Axis ratios of 0.5 and 1 were used, with random
position angle for the non-circular simulated galaxies. The results
in the r band are shown in the Figure, showing the
difference between the input magnitude and the model magnitude
returned by the SDSS photometric pipeline, as a function of
magnitude.
Also shown is the fractional error in the scale size
re. The biases are significant to
r=16 for late-type galaxies, and to r=17.5 for
early-type galaxies. Also shown is the results of a separate analysis
by by Hyde & Bernardi (unpublished) who fit deVaucouleurs models to
SDSS images of extended elliptical galaxies, using their own sky
subtraction algorithm, which is less likely to overestimate the sky
level near extended sources. Their results are quite consistent with
the simulations.
Upper panel: The error
in the r band model magnitude of simulated galaxies with an
n=1 (exponential) profile (blue hexagons) and an
n=4 (de Vaucouleurs) profile (red crosses) as determined by
the photometric pipeline, as a function of magnitude. Fifteen
galaxies are simulated at each magnitude for each profile. Also shown
are the analogous results from Hyde & Bernardi (unpublished) for three
early-type galaxy samples: 54 nearby (z<0.03) early-type
galaxies from the ENEAR catalog (da Costa et
al. 2000) in black; 280 brightest cluster galaxies from the C4
catalog (Miller et
al. 2005) in green; and 9000 early-type galaxies from the Bernardi et
al. (2003a) analysis in magenta. Lower panel: The
fractional error in the scale size re as a
function of magnitude from the simulations and the Hyde & Bernardi
analysis.
The following caveats apply unchanged to DR6.
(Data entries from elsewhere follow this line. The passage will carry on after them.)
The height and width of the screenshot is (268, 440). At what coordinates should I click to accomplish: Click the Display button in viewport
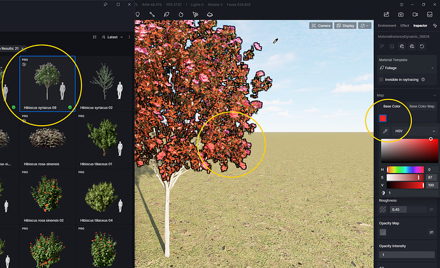(x=346, y=26)
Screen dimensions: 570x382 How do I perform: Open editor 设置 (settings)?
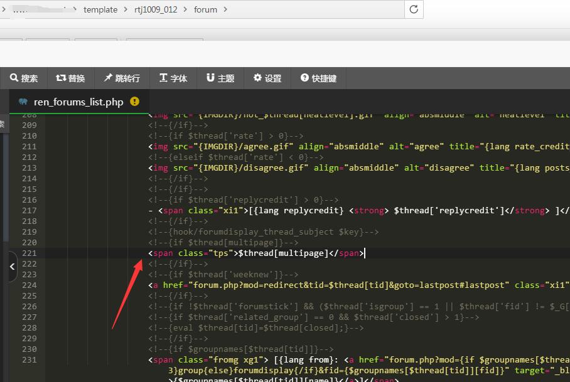tap(267, 78)
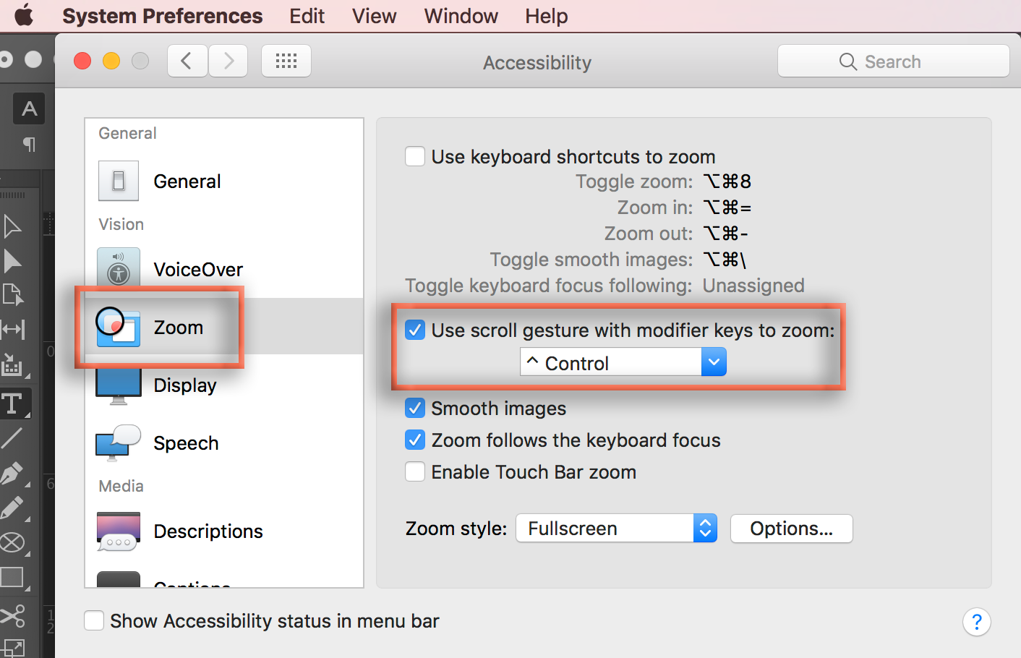Enable Use keyboard shortcuts to zoom
Viewport: 1021px width, 658px height.
415,156
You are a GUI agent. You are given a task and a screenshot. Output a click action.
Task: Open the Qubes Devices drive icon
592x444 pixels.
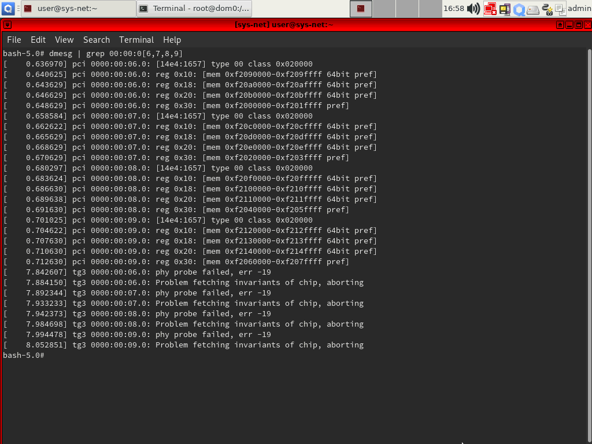pyautogui.click(x=533, y=9)
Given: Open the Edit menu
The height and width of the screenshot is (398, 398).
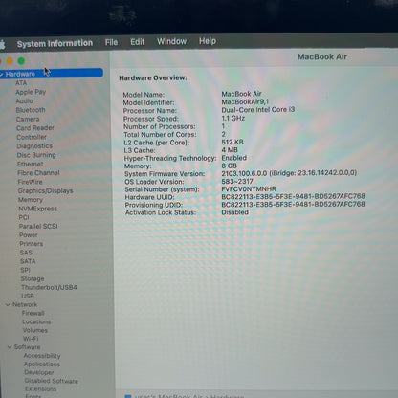Looking at the screenshot, I should click(x=137, y=42).
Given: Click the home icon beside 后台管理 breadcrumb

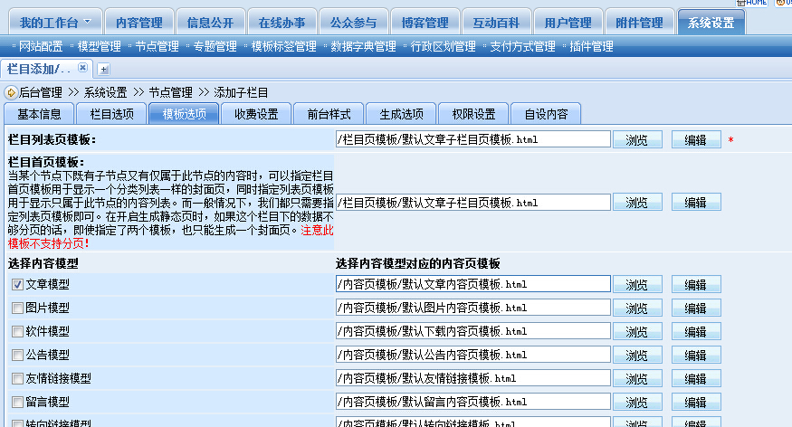Looking at the screenshot, I should tap(11, 92).
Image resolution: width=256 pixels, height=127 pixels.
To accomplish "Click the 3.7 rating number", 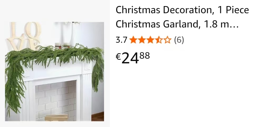I will [121, 40].
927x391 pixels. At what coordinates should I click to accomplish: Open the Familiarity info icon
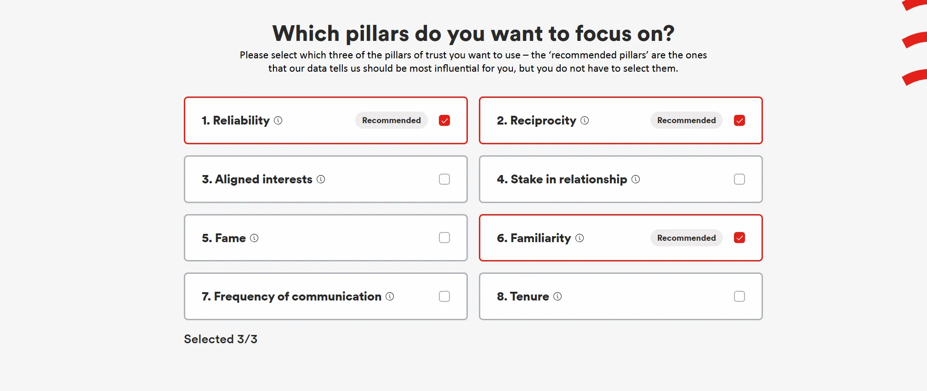[580, 238]
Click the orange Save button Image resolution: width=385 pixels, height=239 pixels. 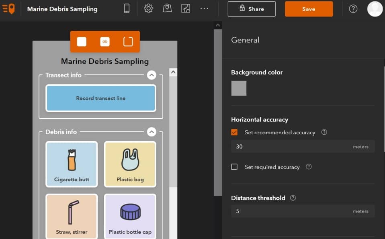[x=309, y=9]
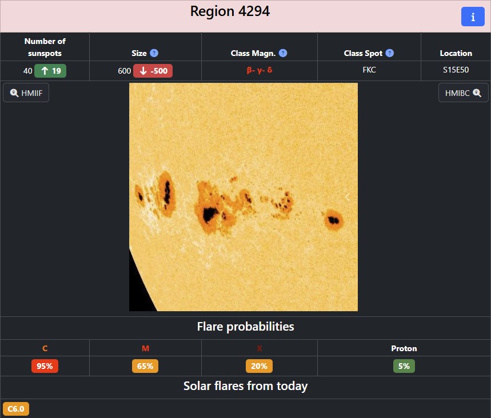Select the 65% M-class probability badge
Viewport: 491px width, 418px height.
pos(145,366)
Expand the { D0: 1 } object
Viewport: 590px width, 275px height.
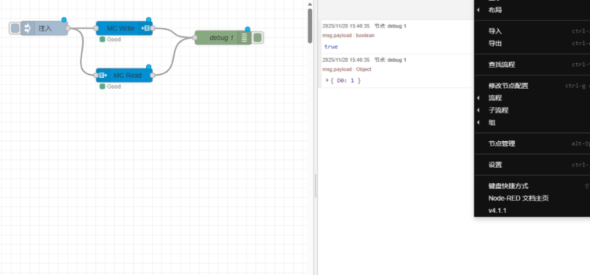[x=327, y=80]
Red leak to the u filter and very red objects
The u filter has a natural red leak around 7100 Å
which is supposed to be blocked by an interference coating. However,
under the vacuum in the camera, the wavelength cutoff of the
interference coating has shifted redward (see the discussion in the
EDR paper), allowing some of this red leak through. The extent of
this contamination is different for each camera column. It is not
completely clear if the effect is deterministic; there is some
evidence that it is variable from one run to another with very similar
conditions in a given camera column. Roughly speaking, however, this
is a 0.02 magnitude effect in the u magnitudes for mid-K
stars (and galaxies of similar color), increasing to 0.06 magnitude
for M0 stars (r-i ~ 0.5), 0.2 magnitude at r-i ~
1.2, and 0.3 magnitude at r-i = 1.5. There is a large
dispersion in the red leak for the redder stars, caused by three
effects:
- The differences in the detailed red
leak response from column to column, beating with the complex red
spectra of these objects.
- The almost certain time variability of the red leak.
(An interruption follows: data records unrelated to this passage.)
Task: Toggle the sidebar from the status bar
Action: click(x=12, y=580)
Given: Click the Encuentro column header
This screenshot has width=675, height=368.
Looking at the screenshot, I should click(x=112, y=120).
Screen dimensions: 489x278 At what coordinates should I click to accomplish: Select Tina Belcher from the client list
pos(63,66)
- The red-leak images on the u chips are out of focus and are
not centered at the same place as the u image because of
lateral color in the optics and differential refraction - this means
that the fraction of the red-leak flux recovered by the PSF fitting
depends on the amount of centroid displacement.
To make matters even more complicated, this is a detector
effect. This means that it is not the real i and
z which drive the excess, but the instrumental colors
(i.e., including the effects of atmospheric extinction), so the leak
is worse at high airmass, when the true ultraviolet flux is heavily
absorbed but the infrared flux is relatively unaffected. Given these
complications, we cannot recommend a specific correction to the
u-band magnitudes of red stars, and warn the user of these
data about over-interpreting results on colors involving the
u band for stars later than K.
Bias in sky determination
There is a slight and only recently recognized downward bias in the
determination of the sky level in the photometry, at the level of
roughly 0.1 DN per pixel. This is apparent if one compares
large-aperture and PSF photometry of faint stars; the bias is of order
29 mag arcsec-2 in r. This, together with
scattered light problems in the u band, can cause of order
10% errors in the u band Petrosian fluxes of large
galaxies.
Zeropoint of the photometric system
The SDSS photometry is intended to be on the AB system (Oke
& Gunn 1983), by which a magnitude 0 object should have the
same counts as a source of Fnu =
3631 Jy. However, this is known not to be exactly true, such that the
photometric zeropoints are slightly off the AB standard. We continue
to work to pin down these shifts. Our present estimate, based on
comparison to the STIS standards of Bohlin,
Dickinson, & Calzetti~(2001) and confirmed by SDSS photometry and
spectroscopy of fainter hot white dwarfs, is that the u
band zeropoint is in error by 0.04 mag, uAB =
uSDSS - 0.04 mag, and that g, r, and
i are close to AB. These statements are certainly not
precise to better than 0.01 mag; in addition, they depend critically
on the system response of the SDSS 2.5-meter, which was measured by
Doi et al. (2004, in preparation). The z band zeropoint is
not as certain at this time, but there is mild evidence that it may be
shifted by about 0.02 mag in the sense zAB =
zSDSS + 0.02 mag. The large shift in the
u band was expected because the adopted magnitude of the
SDSS standard BD+17 in Fukugita
et al.(1996) was computed at zero airmass, thereby making the
assumed u response bluer than that of the USNO system
response.
Holes in the imaging data
About 0.3% of the DR6 imaging footprint area
(about 25 square degrees) for DR6 are marked as
holes. These are indicated in the CAS by setting
quality=5 (HOLE) in the tsField file and
field table and given in the list of quality holes, which
contains further details about the holes and quality flags, including
a information about a table in the CAS which allows
one to query for quality information about each field of data.
Problems with one u chip
The u chip in the third column of the camera is read out
on two amplifiers. On occasion, electronic problems on this chip
caused one of the two amplifiers to fail, meaning that half the chip
has no detected objects on it. This was a problem for only two of the
105 imaging runs included in DR5: run 2190, which includes a total of
360 frames in two separate contiguous pieces on strip 12N (centered
roughly at delta = +5 degrees in the North Galactic Cap; NGC), and run
2189, which includes 76 frames on stripe 36N near the northern
boundary of the contiguous area in the NGC. The relevant frames are
flagged as bad in the quality flag; in addition,
individual objects in this region have the u band flagged
as NOTCHECKED_CENTER (or, for objects which straddle the
boundary between the two amplifiers, LOCAL_EDGE ). Richards
et al (2002) describe how the quasar selection algorithm handles
such data; the net effect is that no quasars are selected by the
ugri branch of the algorithm for these data.
Spectroscopy caveats
Problematic plates (new: flux scale offset for 28 plates)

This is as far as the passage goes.